4.2.1 Hyperparameters and Weight Initialization

Most frequently, the cause would be that some of the hyperparameters, especially learning rates, are set incorrectly. A high learning rate can result in NaN outputs so the first and easiest solution is to lower it. One suggested method is to keep halving the learning rate till the NaNs disappear.

The penalty (\(\lambda \)) in the regularization term can also play a part where the model throws up NaN values. Using a wider hyperparameter space with one or two training epochs, each could be tried out to see if the NaNs disappear.

Some models can be very sensitive to the weight initialization. If the weights are not initialized correctly, the model can end up yielding NaNs.

4.2.2 Normalization

Sometimes, this may be obviated by normalizing the input values (though, normalization is a norm which must be strictly followed).

4.2.3 Using Different Activation Functions

Try using other activation functions like tanh. Unlike ReLUs, the outputs from tanh have an upper bound in value and may be a solution. Adding more nonlinearity can also help.

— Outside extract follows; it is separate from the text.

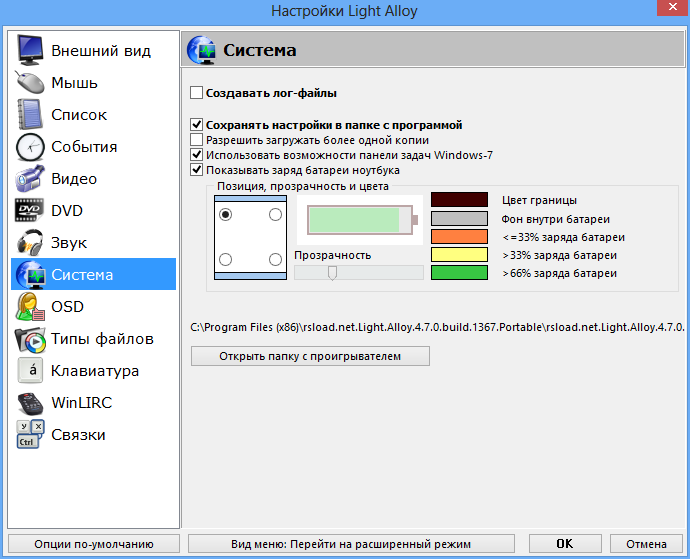Viewport: 690px width, 559px height.
Task: Toggle Разрешить загружать более одной копии
Action: click(x=197, y=140)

4.2.4 Use of NanGuardMode, DebugMode, or MonitorMode

If adjusting the hyperparameters do not work help, it can be still be sought from Theano’s NanGuardMode, by changing the mode of the Theano function. This will monitor all input/output variables in each node, and raise an error if NaNs are detected. Similarly, Theano’s DebugMode and MonitorMode can also help.

4.2.5 Numerical Stability

This may happen due to zero division or by any operation that is making a number(s) extremely large. Some functions like, \(\frac{1}{log(p(x) + 1)}\) could result in NaNs for those nodes, which have learned to yield a low probability p(x) for some input x. It is important to find what are the function input values for the given cost (or any other) function are and why we are getting that input. Scaling the input data, weight initialization, and using an adaptive learning rate is some of the suggested solutions.

4.2.6 Algorithm Related

If the above methods fail, there could be a good chance that something has gone wrong in the algorithm. In that case, we need to inspect the mathematics in the algorithm and try to find out if everything has been derived correctly.

4.2.7 NaN Introduced by AllocEmpty

AllocEmpty is used by many operations such as scan to allocate some memory without properly clearing it. The reason for that is that the allocated memory will subsequently be overwritten. However, this can sometimes introduce NaN depending on the operation and what was previously stored in the memory it is working on. For instance, trying to zero out memory using a multiplication before applying an operation could cause a NaN if NaN is already present in the memory, since 0 * NaN \(\rightarrow \) NaN.

4.3 Conclusion

We have explored different initialization techniques used in neural networks and learnt how they affect both convergence time and accuracy. In deep neural networks where it takes a long time to train a model, initialization of the parameters makes a big difference.

We have also learnt the hazards of encountering NaN values and how to counter them.

In the next chapter, we will discuss different optimization techniques which will further enhance the performance of the deep neural network models.